CVE-2025-53967: 
JavaScript vulnerability analysis and mitigation

A critical command injection vulnerability (CVE-2025-53967) was discovered in the Framelink Figma MCP Server versions prior to 0.6.3. The vulnerability allows an unauthenticated remote attacker to execute arbitrary operating system commands through a crafted HTTP POST request. The issue was discovered in July 2025 and was fully patched in September 2025 (Imperva Blog, NVD).

The vulnerability stems from improper input sanitization in the fetchWithRetry function within src/utils/fetch-with-retry.ts. When the primary fetch API call fails, the function falls back to using curl via child_process.exec, but directly interpolates URL and header values into the shell command string without proper validation. This implementation allows attackers to inject shell metacharacters that can execute arbitrary commands. The vulnerability has been assigned a CVSS v3.1 base score of 8.0 (High) with attack vector: adjacent network, attack complexity: high, privileges required: none, and user interaction: none (AttackerKB, Imperva Blog).

The vulnerability can lead to full remote code execution with the privileges of the MCP process. Successful exploitation allows attackers to achieve persistence on systems, exfiltrate sensitive assets including source code and API keys, poison AI-generated code through manipulated design input, move laterally within networks, and potentially deploy ransomware or other malicious payloads (Imperva Blog).

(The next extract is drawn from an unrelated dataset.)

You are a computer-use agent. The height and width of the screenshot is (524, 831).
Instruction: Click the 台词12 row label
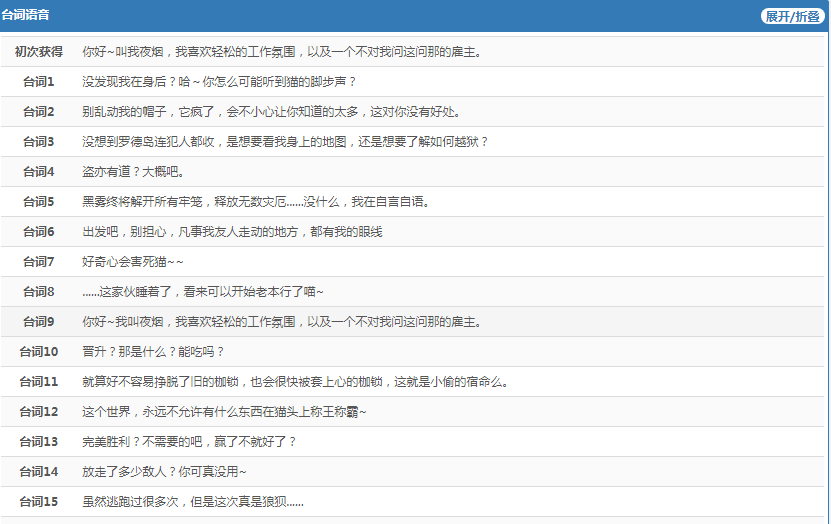click(x=39, y=411)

Users should immediately update to version 0.6.3 or later, which includes a complete fix for the vulnerability. The patch implements proper input validation and restricts the HTTP server to listen only on localhost. Alternatively, users can migrate to the official Figma MCP server. Organizations should also implement strict dependency management, conduct regular security reviews, and monitor security advisories (GitHub Release, Imperva Blog).